→ **WRITTEN TASK A**:
In the listing, copy out word for word the part that opens with the line containing "Click the purple indicator on big knob" and closes with the line containing "(x=1133, y=386)".

[EXCERPTED PASSAGE start]

Why say that? Because in the real world, the mission often gets thrown out the window when something more important happens.  The only time the mission is predominant is during war operations; every soldier knows that their life can be sacrificed for the greater good.  I just don’t having my life sacrificed for a good report on a training exercise.


----------



## Echo9 (3 Apr 2006)

Centurian

Seen.  Emotion aside, your responses aren't that far different from what I said.  The reason that I said "to a point" is exactly for the reason that you highlighted.  Listening is great, just not to the point where your Sgt is writing your PER.

I'm not going to argue the point that there are officers who make really bad decisions, and officers who undermine unit cohesion.  In fact, in both cases when it's an officer doing it, it's many times worse.  That's the reason for my comment on the importance of a sense of judgement- note that terminal means fired, or worse.

I'd also agree with your remark about RMC- notice that most (and the best) CDS' have not come from that small provincial college in Kingston- I think that Boyle was the last who did.  There are some great officers that come from there, but it does seem to instill that careerist instinct in many.

Something also to remember is that Int is a weird trade.  The average Int Cpl is probably smarter than 90% of the army, all ranks, and is involved in situations that most JNCO's are not.  Int O's are also a weird group, and I'd agree that you don't want retreads, but recognize that they need a much different skill set than most officers.


----------



## Centurian1985 (3 Apr 2006)

Thanks Echo 9.

Now that ive had my blast at soldiers inside the org, lets look outside.

When I retired I thought that the quality of managers, surpervisors and other leader was going to improve. After all, its about money, right? To make money you want the best people in the right job, right? Boy was I surprised!

They are on average worse! I had to re-evaluate and found that our average military 'worst managers and leaders" were actually not bad as bosses compared to the average worst in the business world.  

Guess what? As an HR consultant I currently design and develop training programs to help business managers and otehr workforce leaders to become better managers and leaders! I also coach many business owners on how to improve their company image during recruitment drives! What irony!


----------



## pbi (4 Apr 2006)

Centurian:

Interesting comment, particularly in view of how the military periodically stumbles all over itself (and wastes amounts of public $$$ into the bargain...) by bringing in civilian "experts" in management, performance measurement, etc to tell us how to do things "better". On the occasions that I have dealt with these organizations (as recently as last month) I find that in fact they usually have little of any subtance to offer the military (especially the Army...) and in fact are often peddling recycled versions of techniques and theories that we know and practice under other names. Worse, sometimes their complete unfamiliarity with military organization, culture and imperatives renders them even less useful.

[EXCERPTED PASSAGE end]
[PROVIDED ENTRIES start]

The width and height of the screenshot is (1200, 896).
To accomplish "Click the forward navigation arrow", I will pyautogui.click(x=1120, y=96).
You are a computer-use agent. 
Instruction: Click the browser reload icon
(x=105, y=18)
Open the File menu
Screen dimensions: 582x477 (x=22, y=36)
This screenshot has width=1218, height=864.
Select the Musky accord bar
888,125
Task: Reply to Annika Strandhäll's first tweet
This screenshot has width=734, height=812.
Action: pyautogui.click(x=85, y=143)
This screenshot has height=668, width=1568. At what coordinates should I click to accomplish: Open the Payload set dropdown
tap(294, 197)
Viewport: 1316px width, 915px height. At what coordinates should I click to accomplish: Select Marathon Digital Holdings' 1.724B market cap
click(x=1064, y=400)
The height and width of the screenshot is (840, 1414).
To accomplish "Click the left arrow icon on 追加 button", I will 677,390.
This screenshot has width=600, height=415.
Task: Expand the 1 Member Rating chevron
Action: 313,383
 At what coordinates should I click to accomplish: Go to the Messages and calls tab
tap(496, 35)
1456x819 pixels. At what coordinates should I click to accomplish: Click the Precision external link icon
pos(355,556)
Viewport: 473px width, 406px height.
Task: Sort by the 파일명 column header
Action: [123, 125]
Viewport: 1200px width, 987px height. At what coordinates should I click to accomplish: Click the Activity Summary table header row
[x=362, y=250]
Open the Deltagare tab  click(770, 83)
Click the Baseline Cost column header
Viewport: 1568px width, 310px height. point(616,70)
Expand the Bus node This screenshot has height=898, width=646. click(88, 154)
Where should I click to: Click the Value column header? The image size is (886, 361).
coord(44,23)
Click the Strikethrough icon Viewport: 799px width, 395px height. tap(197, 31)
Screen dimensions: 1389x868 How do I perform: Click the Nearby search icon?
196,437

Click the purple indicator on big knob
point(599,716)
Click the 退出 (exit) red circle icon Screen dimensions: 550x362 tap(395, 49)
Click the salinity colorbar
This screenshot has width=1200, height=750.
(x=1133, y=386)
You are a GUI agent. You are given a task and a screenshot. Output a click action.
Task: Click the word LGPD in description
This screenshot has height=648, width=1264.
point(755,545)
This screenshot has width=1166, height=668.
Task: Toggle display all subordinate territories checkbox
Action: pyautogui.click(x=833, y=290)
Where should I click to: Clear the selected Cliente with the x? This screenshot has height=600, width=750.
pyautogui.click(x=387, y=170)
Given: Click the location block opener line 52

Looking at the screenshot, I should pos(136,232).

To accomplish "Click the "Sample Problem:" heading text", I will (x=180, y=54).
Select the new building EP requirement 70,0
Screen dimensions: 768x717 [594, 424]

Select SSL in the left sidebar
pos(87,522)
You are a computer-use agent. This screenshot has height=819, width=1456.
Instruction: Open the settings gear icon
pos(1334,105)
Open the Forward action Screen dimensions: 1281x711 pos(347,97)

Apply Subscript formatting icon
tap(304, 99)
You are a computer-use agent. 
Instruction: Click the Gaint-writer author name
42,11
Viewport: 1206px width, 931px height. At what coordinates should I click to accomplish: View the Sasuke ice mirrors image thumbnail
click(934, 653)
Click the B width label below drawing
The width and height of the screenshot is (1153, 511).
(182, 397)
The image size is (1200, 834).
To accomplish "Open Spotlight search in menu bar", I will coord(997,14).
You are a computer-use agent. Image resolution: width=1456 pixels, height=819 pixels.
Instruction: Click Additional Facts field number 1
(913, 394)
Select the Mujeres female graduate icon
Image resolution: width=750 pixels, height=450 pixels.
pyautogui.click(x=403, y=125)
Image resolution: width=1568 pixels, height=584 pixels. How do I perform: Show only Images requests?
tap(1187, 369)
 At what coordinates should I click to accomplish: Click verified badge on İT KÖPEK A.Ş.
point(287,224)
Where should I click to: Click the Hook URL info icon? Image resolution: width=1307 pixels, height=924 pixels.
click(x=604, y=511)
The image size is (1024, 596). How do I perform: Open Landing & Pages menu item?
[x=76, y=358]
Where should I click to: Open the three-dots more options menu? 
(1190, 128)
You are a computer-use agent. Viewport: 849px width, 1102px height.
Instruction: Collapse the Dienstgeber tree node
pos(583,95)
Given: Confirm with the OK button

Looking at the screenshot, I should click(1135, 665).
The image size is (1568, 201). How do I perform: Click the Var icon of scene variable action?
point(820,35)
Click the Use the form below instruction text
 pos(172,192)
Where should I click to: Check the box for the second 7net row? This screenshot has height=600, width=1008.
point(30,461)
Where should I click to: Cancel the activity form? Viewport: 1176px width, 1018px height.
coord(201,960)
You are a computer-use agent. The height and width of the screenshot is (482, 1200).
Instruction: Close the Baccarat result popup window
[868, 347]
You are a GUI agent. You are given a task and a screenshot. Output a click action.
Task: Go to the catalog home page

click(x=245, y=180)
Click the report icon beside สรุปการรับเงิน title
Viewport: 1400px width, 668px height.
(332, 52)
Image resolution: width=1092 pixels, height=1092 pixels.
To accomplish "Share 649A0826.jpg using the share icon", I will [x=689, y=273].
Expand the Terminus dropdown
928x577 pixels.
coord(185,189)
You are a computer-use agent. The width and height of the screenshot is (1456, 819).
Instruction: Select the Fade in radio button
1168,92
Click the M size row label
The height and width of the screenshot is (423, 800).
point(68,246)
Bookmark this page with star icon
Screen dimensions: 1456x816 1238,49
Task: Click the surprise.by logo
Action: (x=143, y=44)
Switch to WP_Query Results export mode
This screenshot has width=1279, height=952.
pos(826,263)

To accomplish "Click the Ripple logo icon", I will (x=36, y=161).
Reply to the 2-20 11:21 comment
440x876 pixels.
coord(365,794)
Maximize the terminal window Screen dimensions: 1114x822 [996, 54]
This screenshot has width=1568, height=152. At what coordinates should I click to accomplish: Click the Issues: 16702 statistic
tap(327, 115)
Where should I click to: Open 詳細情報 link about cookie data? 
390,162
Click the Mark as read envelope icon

[PROVIDED ENTRIES end]

→ **WRITTEN TASK B**:
Answer these questions about the forum thread, one per line:
(i) Which CDS does Echo9 think was the last one to come from the college in Kingston?
(ii) What kind of consultant does Centurian1985 say he currently works as?
(iii) How recently did pbi last deal with the civilian organizations he describes?

→ **FULL SOLUTION A**:
Click the purple indicator on big knob
point(599,716)
Click the 退出 (exit) red circle icon Screen dimensions: 550x362 tap(395, 49)
Click the salinity colorbar
This screenshot has width=1200, height=750.
(x=1133, y=386)

→ **FULL SOLUTION B**:
(i) Boyle
(ii) An HR consultant
(iii) As recently as last month